(Beginning of Selected passage)
It can be remembered that there are certain qualities from tomatoes that were lost through time, with consumers complaining that tomatoes available in the market tasted bland. 

A team of scientists has come up with a solution to revamp the flavor of real tomatoes by mapping the fruit's entire genome. This involves mapping out the genomes of every variety of tomato available as well as identifying their genetic traits.

Scientists have just mapped the entire genome of hundreds of varieties of tomatoes and identified the genetic traits that make them delicious. This means Tomato breeders can use this map to create tomatoes that have the original, rich flavor that many commercial varieties lack.

According to a report from The Verge, tomato breeders have been focused on quality rather than quantity. Yield, disease resistance and firmness have been put into importance while putting flavor on the sidelines. 

The new map, which contains around 398 tomato varieties, will prove useful to breeders in order to retain the tomatoes' original flavor even to those sold in grocery stores.

The study, published in the journal Science, involved conducting a test survey among consumers. Using 160 tomato samples (ranging from cherry to heirloom tomatoes), the researchers asked the participants which of the samples they favored the most, determining which tomato variant was mostly associated with a specific taste and aroma.

The researchers also analyzed various qualities such as the sugars, acids and aroma compounds.

The tomato plays an important role in the history of genetically modified crops. It was the transgenic produce to be made available in the market in 1994 (called Flavr Savr tomato), but was eventually pulled off the shelves.

Meanwhile, a previous study also said that storing tomatoes in the fridge drains the flavor from it,  Gizmodo notes.
(End of Selected passage)
(Beginning of Record set)
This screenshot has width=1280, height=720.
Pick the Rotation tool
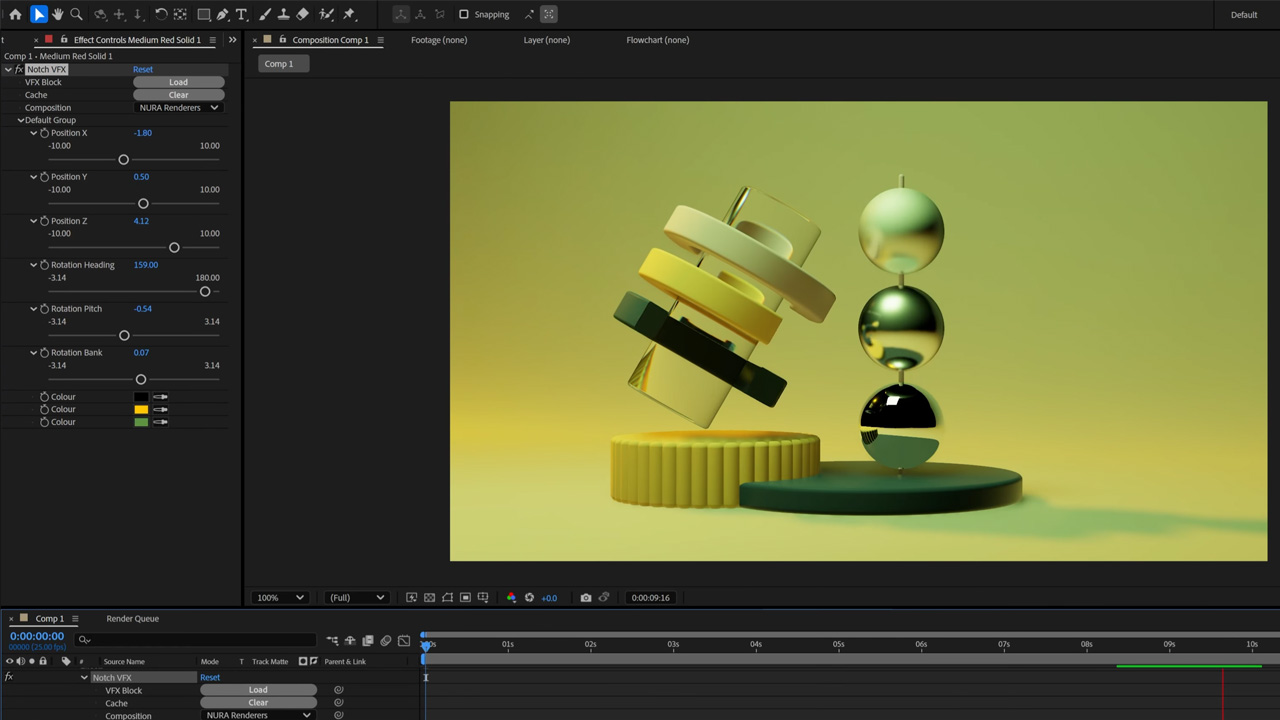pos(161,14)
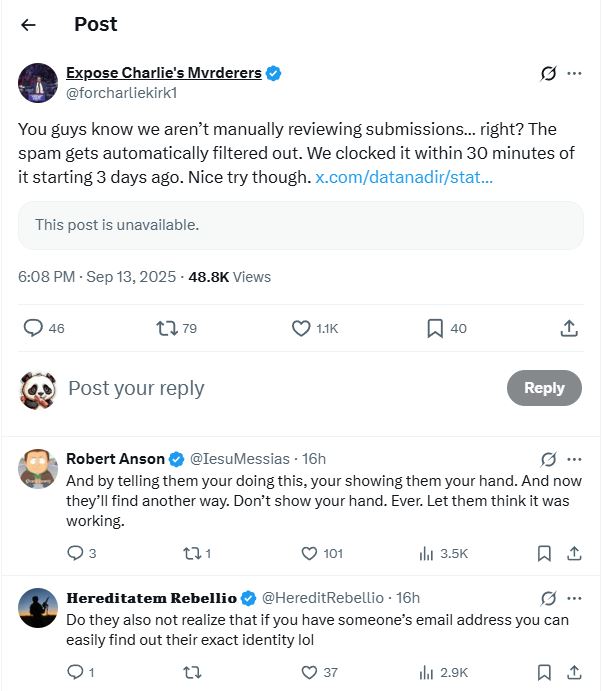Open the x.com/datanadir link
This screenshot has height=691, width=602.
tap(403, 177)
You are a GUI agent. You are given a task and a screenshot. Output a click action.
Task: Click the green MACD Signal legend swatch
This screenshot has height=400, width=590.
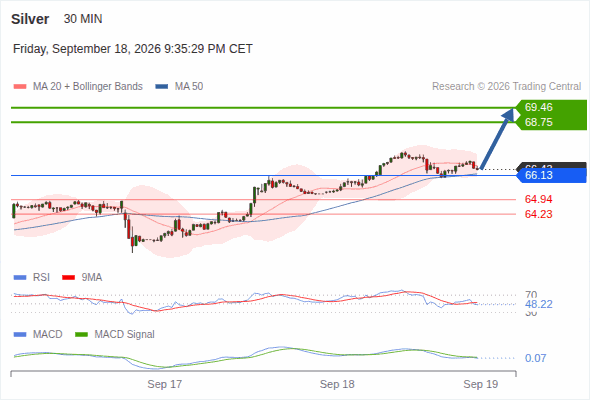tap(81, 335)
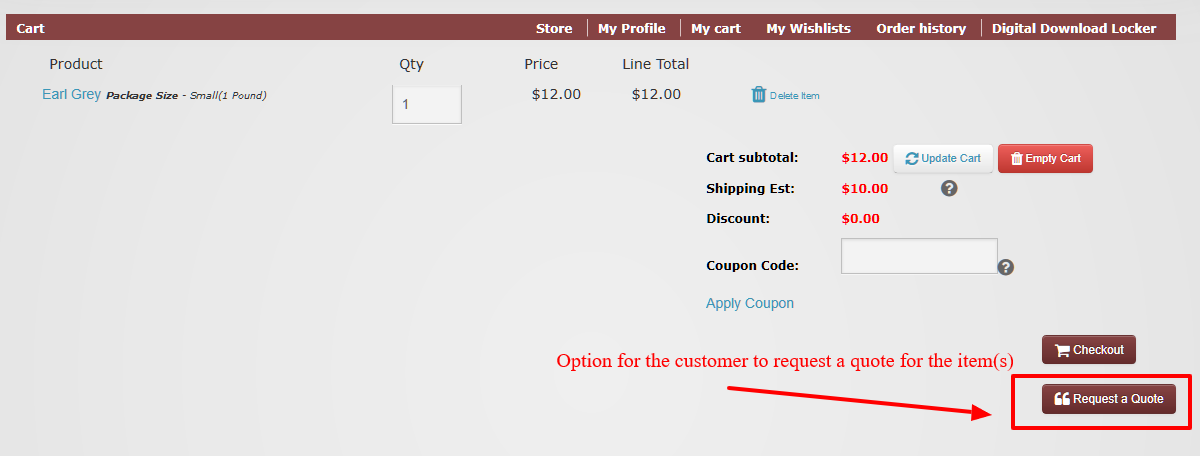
(End of Record set)
[Parts of the exercise]
**A.** In the tomato article, which journal published the study?
**B.** Translate this sentence from the tomato article into Spanish: "The researchers also analyzed various qualities such as the sugars, acids and aroma compounds."
**C.** Quote the tomato article word for word, starting at "It can be remembered" and ending at "market tasted bland.".
The records aren't needed here.

[Completed exercise]
**A.** Science

**B.** Los investigadores también analizaron diversas cualidades, como los azúcares, los ácidos y los compuestos aromáticos.

**C.**
It can be remembered that there are certain qualities from tomatoes that were lost through time, with consumers complaining that tomatoes available in the market tasted bland.